Source records
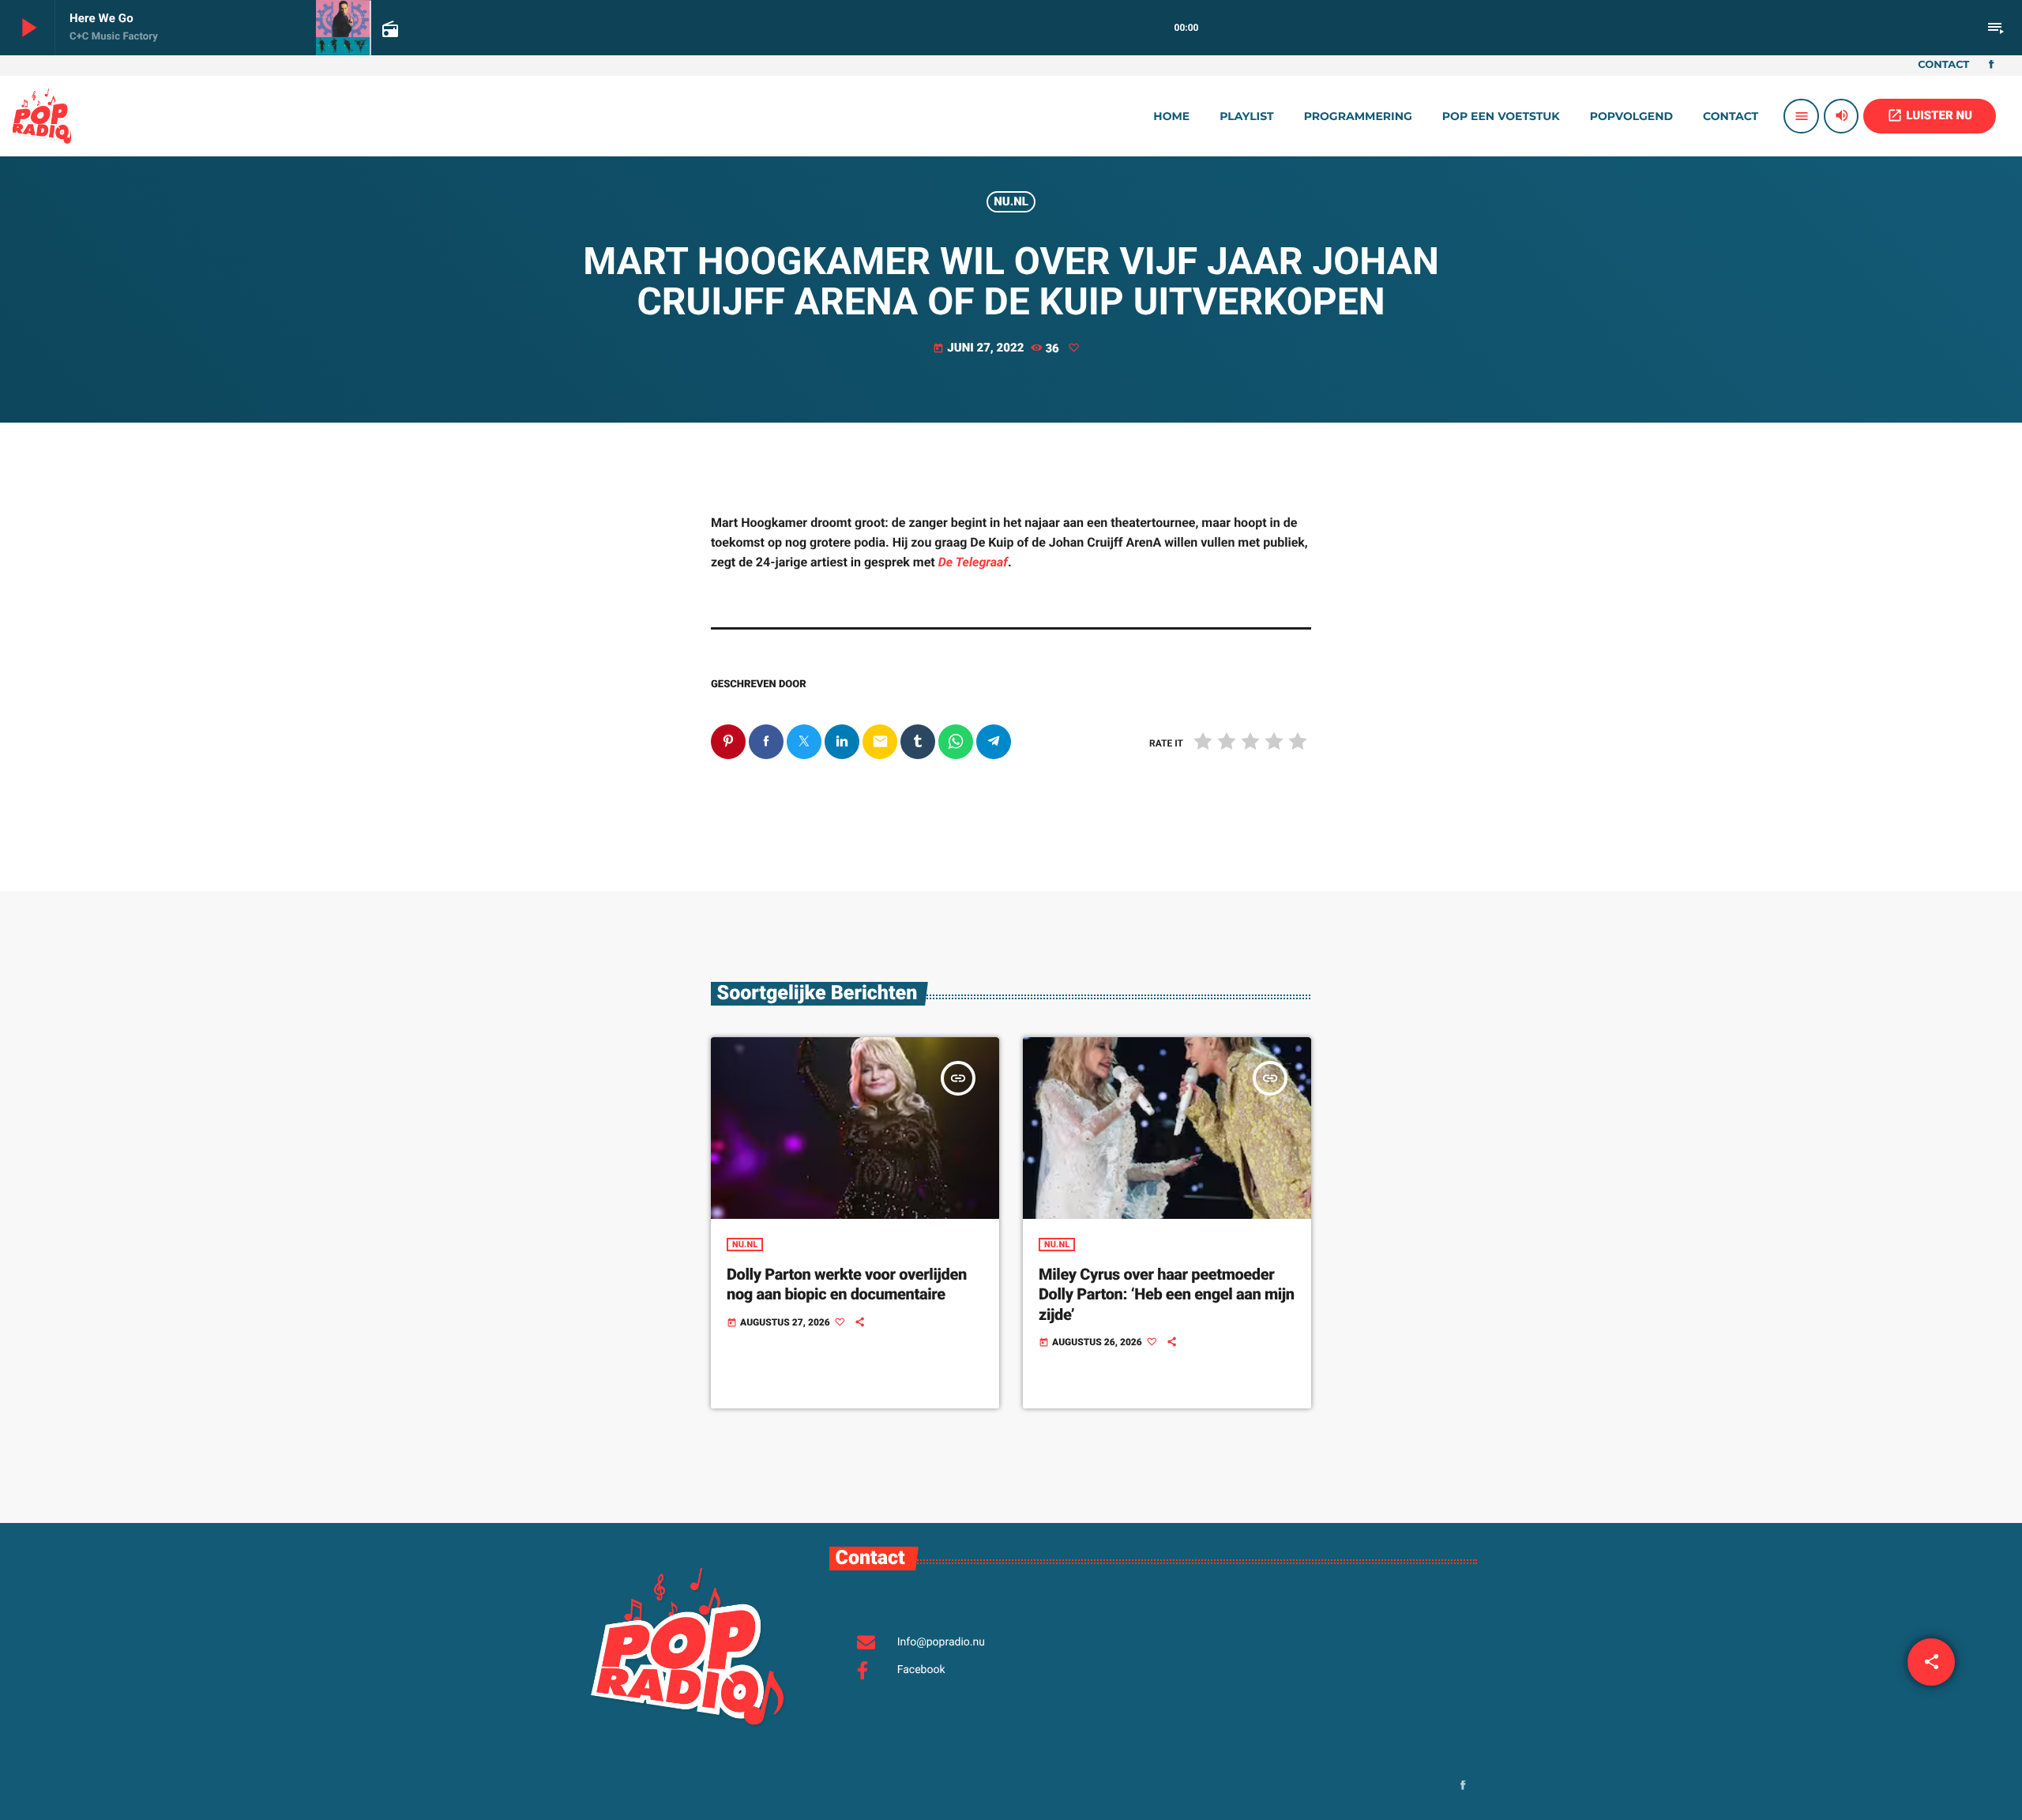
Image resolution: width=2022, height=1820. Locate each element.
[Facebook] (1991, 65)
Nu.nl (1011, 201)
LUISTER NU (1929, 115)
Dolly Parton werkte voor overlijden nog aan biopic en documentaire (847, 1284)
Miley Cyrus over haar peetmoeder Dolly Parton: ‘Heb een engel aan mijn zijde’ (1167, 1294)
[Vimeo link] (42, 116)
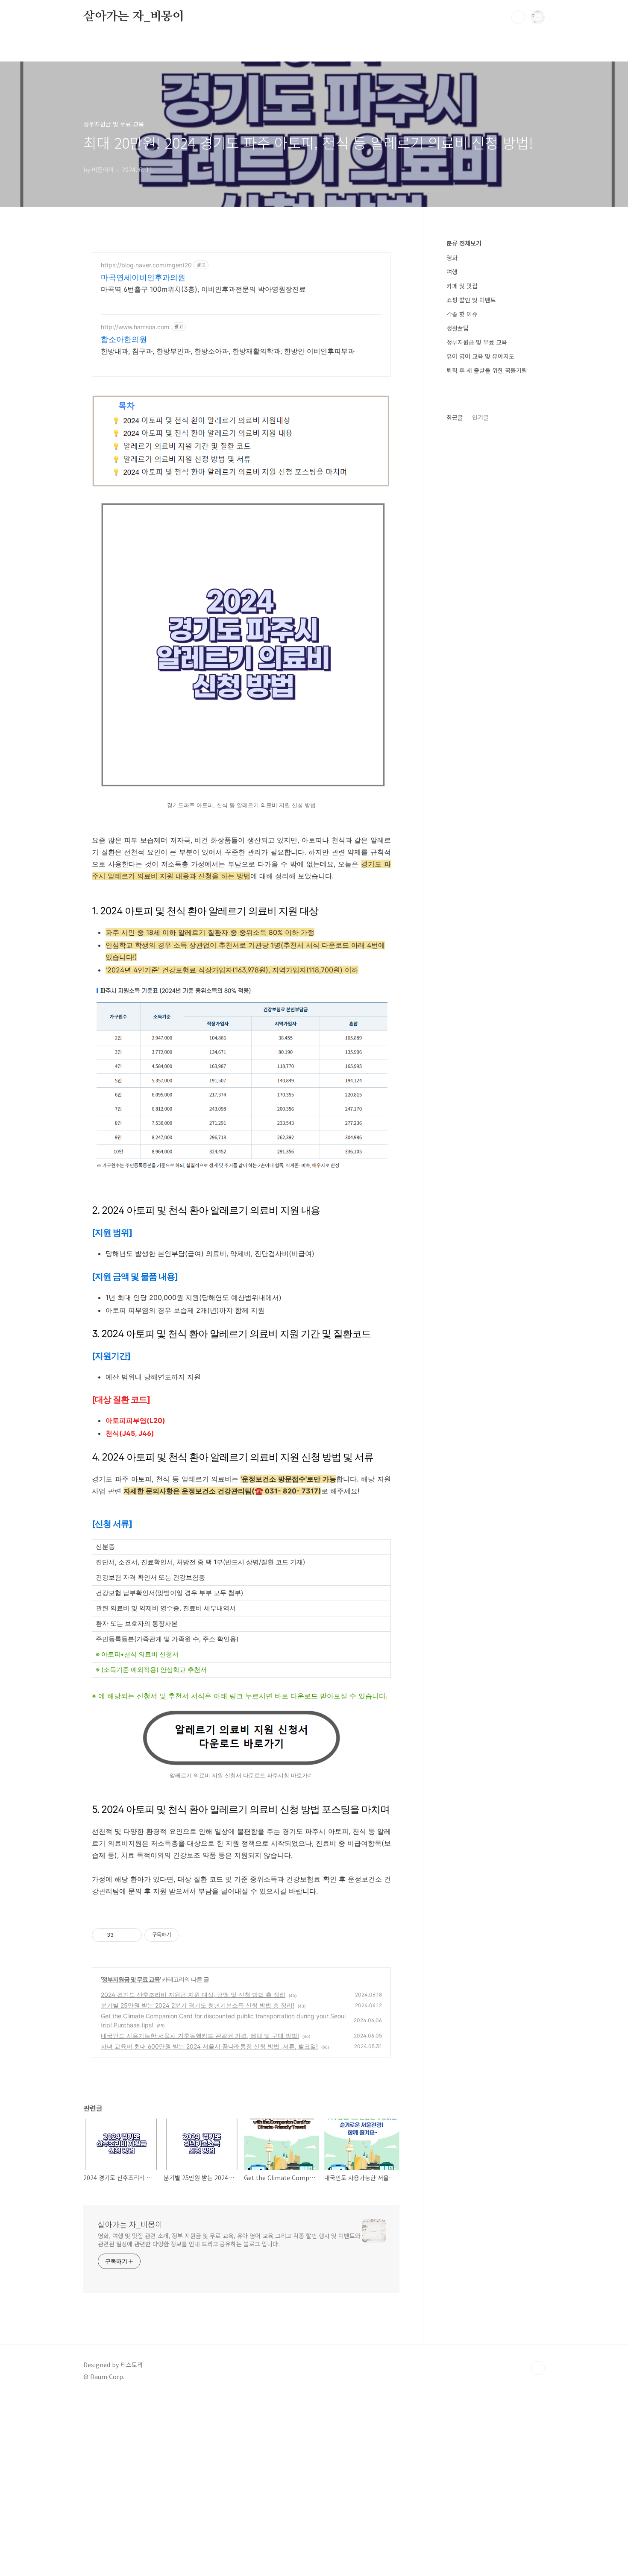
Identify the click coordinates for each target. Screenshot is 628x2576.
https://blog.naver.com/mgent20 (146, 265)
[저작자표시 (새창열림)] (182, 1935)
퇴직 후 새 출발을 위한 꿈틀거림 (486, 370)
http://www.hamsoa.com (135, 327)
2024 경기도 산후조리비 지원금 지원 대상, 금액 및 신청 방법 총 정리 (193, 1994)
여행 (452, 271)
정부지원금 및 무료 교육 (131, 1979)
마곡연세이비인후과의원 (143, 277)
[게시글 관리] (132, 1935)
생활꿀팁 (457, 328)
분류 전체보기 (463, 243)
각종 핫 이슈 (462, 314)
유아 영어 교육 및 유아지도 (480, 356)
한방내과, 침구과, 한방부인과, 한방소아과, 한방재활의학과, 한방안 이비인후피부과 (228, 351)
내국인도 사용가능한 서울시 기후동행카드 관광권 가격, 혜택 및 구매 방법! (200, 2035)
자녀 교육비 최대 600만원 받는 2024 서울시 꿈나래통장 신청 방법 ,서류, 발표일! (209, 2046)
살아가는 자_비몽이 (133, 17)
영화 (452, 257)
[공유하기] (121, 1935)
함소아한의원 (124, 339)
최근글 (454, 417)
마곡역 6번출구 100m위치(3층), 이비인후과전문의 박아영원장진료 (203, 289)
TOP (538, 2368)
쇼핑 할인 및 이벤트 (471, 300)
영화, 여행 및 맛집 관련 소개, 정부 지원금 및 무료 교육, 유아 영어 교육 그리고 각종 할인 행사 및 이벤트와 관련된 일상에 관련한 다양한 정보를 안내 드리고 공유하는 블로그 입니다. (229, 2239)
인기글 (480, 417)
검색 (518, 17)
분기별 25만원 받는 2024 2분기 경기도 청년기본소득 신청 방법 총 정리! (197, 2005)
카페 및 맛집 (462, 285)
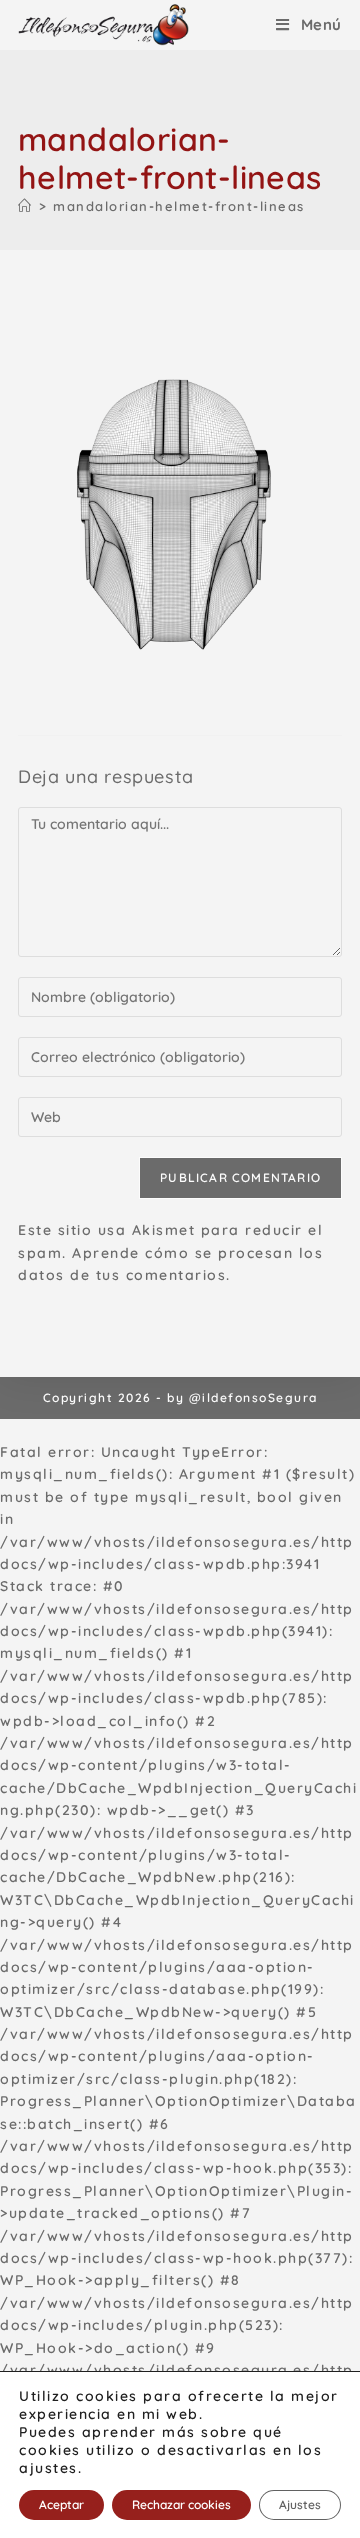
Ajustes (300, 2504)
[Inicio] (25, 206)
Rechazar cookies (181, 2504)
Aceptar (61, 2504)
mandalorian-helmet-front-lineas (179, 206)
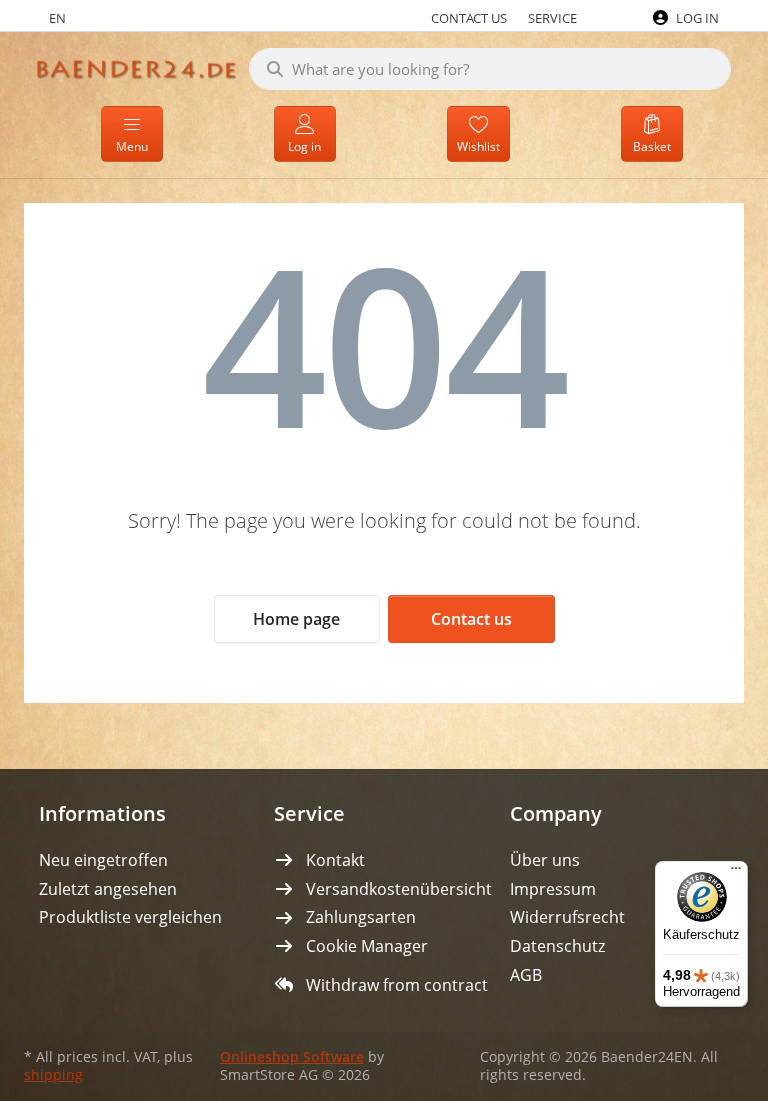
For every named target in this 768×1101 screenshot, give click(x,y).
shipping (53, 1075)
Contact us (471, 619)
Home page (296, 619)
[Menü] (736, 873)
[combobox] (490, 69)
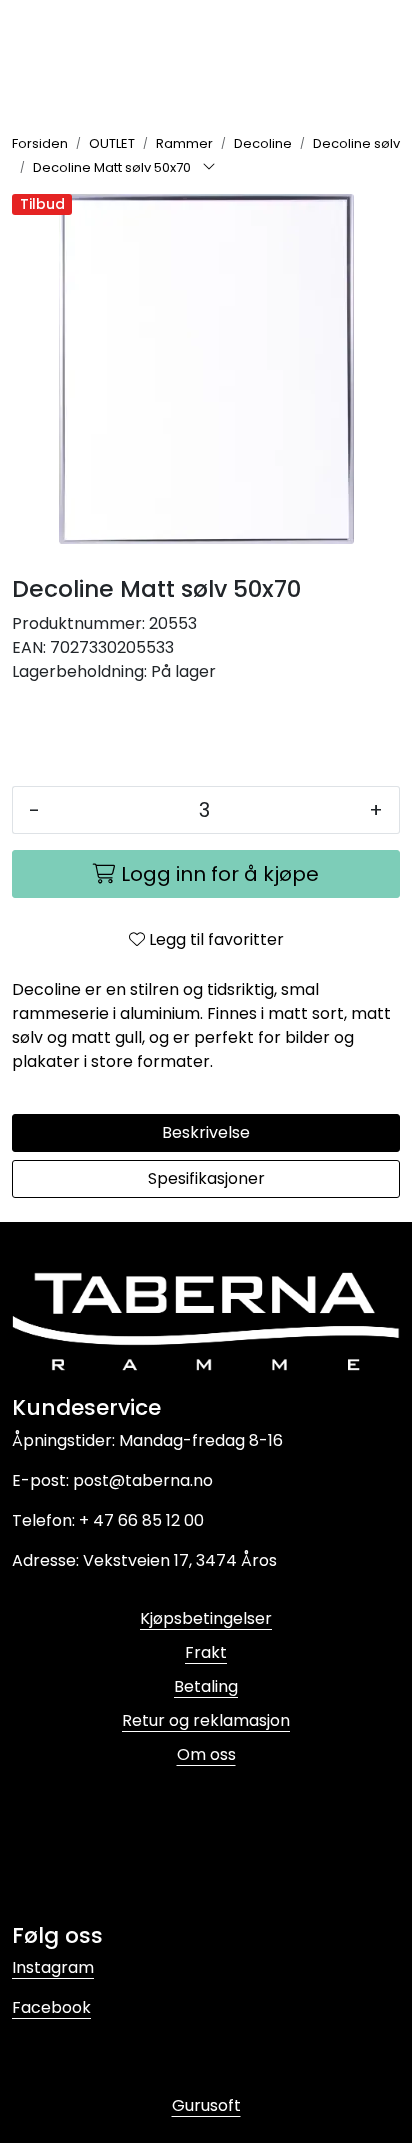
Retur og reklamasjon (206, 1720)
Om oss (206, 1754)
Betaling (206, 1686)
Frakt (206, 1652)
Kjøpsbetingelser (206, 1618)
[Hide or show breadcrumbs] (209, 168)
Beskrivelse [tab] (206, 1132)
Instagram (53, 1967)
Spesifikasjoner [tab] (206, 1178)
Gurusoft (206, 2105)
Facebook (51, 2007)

◆ **Task**:
Taking the records above, print only and exactly the lines from the line with "Miley Cyrus over" to the line with "[Menü] (736, 873)", both kept, and exclude pictures.

◆ **Answer box**:
Miley Cyrus over haar peetmoeder Dolly Parton: ‘Heb een engel aan mijn zijde’ (1167, 1294)
[Vimeo link] (42, 116)
Identify the click coordinates for each target. Screenshot is 628x2576.
https://blog.naver.com/mgent20 (146, 265)
[저작자표시 (새창열림)] (182, 1935)
퇴직 후 새 출발을 위한 꿈틀거림 (486, 370)
http://www.hamsoa.com (135, 327)
2024 경기도 산후조리비 지원금 지원 대상, 금액 및 신청 방법 총 정리 (193, 1994)
여행 (452, 271)
정부지원금 및 무료 교육 (131, 1979)
마곡연세이비인후과의원 (143, 277)
[게시글 관리] (132, 1935)
생활꿀팁 (457, 328)
분류 전체보기 (463, 243)
각종 핫 이슈 (462, 314)
유아 영어 교육 및 유아지도 (480, 356)
한방내과, 침구과, 한방부인과, 한방소아과, 한방재활의학과, 한방안 이비인후피부과 (228, 351)
내국인도 사용가능한 서울시 기후동행카드 관광권 가격, 혜택 및 구매 방법! (200, 2035)
자녀 교육비 최대 600만원 받는 2024 서울시 꿈나래통장 신청 방법 ,서류, 발표일! (209, 2046)
살아가는 자_비몽이 (133, 17)
영화 (452, 257)
[공유하기] (121, 1935)
함소아한의원 (124, 339)
최근글 (454, 417)
마곡역 6번출구 100m위치(3층), 이비인후과전문의 박아영원장진료 (203, 289)
TOP (538, 2368)
쇼핑 할인 및 이벤트 (471, 300)
영화, 여행 및 맛집 관련 소개, 정부 지원금 및 무료 교육, 유아 영어 교육 그리고 각종 할인 행사 및 이벤트와 관련된 일상에 관련한 다양한 정보를 안내 드리고 공유하는 블로그 입니다. (229, 2239)
인기글 (480, 417)
검색 (518, 17)
분기별 25만원 받는 2024 2분기 경기도 청년기본소득 신청 방법 총 정리! (197, 2005)
카페 및 맛집 (462, 285)
Ajustes (300, 2504)
[Inicio] (25, 206)
Rechazar cookies (181, 2504)
Aceptar (61, 2504)
mandalorian-helmet-front-lineas (179, 206)
For every named target in this 768×1101 screenshot, give click(x,y).
shipping (53, 1075)
Contact us (471, 619)
Home page (296, 619)
[Menü] (736, 873)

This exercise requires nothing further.